From this we can calculate the brightness of a perfect mirror the size of Pluto if it were in the new object's orbit.

From observations we know that the object is almost as bright as a Pluto-sized mirror would be at this distance.

Thus, the smallest the object can be is 97% the size of Pluto. Since the object cannot be a perfect mirror, it is bigger than Pluto.

Likewise, the reflectivity of other substances can be tried. If the object is made of snow (90% reflectivity) it will be 2% larger Pluto, and if the object has the same composition as Pluto it will be 25% larger than Pluto.

Re:Science is great @ confusion

[imsabbel]

Dont be dense.

This planet is billions of km away, and only a few 1000km in diameter.

Its size when viewed from the earth is MUCH lower than the seeing from the athmosphere. In fact its so small that even the spitzer space telescope couldnt resolve it as anything more than a point.

So you have a pointsource.

brightness of the point= (light from planet)/(distance from earth)^2

light from planet=light recieved from sun*albedo

light recieved from sun= constant*(area of planet disc)/(distance from sun)^2

-> brightness oft the point= albedo*solar constant*(radius of planet)^2*pi/(distance from sun*distance from earth)^2

You know the solar constant, you know the distances, and you know that the albedo cannot bigger than 1 (perfect lambertian reflection).

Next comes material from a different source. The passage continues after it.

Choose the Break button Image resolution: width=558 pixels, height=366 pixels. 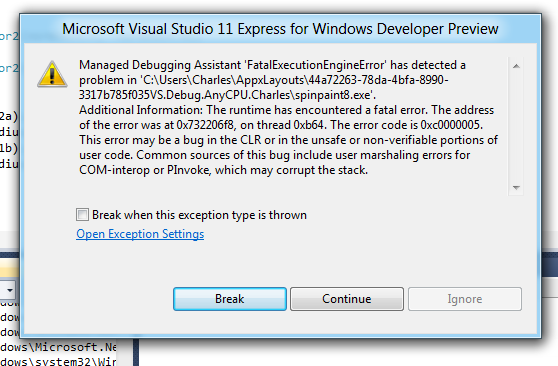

If you just meassure the light recieved from the point, you have only albedo and radius left, which allows a minimum size estimate)

Re:Science is great @ confusion

Diameter = 1329/sqrt(p) * 10^(-0.2*H),

where p = albedo and H = absolute magnitude (-1.2 in the case of 2003 UB313)

Albedo (reflectivity) can be between 0 (no light is reflected) and 1 (all light is reflected). Pluto's albedo is 0.6.

So, if 2003 UB313 has the same reflectivity as Pluto, it would be about 3000 diameter. If it is somewhat brighter (albedo = 0.8) its diameter would still be 2600 km. If p = 1.0 it would be about the size of Pluto. In the unlikely case that it is very dark, it would be far larger than Pluto.